> **Extracted entries**:
----

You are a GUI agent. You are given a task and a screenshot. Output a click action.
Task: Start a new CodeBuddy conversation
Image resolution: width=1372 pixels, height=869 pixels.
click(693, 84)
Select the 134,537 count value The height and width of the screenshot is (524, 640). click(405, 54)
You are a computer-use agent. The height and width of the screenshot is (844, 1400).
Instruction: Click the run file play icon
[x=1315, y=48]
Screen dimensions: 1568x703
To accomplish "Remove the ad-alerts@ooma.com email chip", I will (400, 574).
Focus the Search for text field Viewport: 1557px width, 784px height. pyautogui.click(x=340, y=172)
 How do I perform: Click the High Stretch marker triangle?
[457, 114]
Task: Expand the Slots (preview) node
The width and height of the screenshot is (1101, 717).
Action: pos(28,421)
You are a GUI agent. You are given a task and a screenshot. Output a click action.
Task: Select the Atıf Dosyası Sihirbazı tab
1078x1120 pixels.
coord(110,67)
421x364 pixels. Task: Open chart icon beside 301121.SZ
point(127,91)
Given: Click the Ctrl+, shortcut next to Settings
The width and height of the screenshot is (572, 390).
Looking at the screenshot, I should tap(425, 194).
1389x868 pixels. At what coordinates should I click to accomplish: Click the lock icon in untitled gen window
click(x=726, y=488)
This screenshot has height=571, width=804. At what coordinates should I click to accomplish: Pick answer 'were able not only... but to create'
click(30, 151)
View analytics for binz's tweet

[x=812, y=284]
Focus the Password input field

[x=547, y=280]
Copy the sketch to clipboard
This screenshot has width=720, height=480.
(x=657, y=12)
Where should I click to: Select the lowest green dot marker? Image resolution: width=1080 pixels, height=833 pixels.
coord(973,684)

----

> **Task description**: Starting with the line that contains "421x364 pixels. Task: Open" and going on through the end of the data, write the lines out again with "coordinates" changed to "location" and everything else left unchanged.

> **Exercise response**:
421x364 pixels. Task: Open chart icon beside 301121.SZ
point(127,91)
Given: Click the Ctrl+, shortcut next to Settings
The width and height of the screenshot is (572, 390).
Looking at the screenshot, I should tap(425, 194).
1389x868 pixels. At what location should I click to accomplish: Click the lock icon in untitled gen window
click(x=726, y=488)
This screenshot has height=571, width=804. At what location should I click to accomplish: Pick answer 'were able not only... but to create'
click(30, 151)
View analytics for binz's tweet

[x=812, y=284]
Focus the Password input field

[x=547, y=280]
Copy the sketch to clipboard
This screenshot has width=720, height=480.
(x=657, y=12)
Where should I click to: Select the lowest green dot marker? Image resolution: width=1080 pixels, height=833 pixels.
coord(973,684)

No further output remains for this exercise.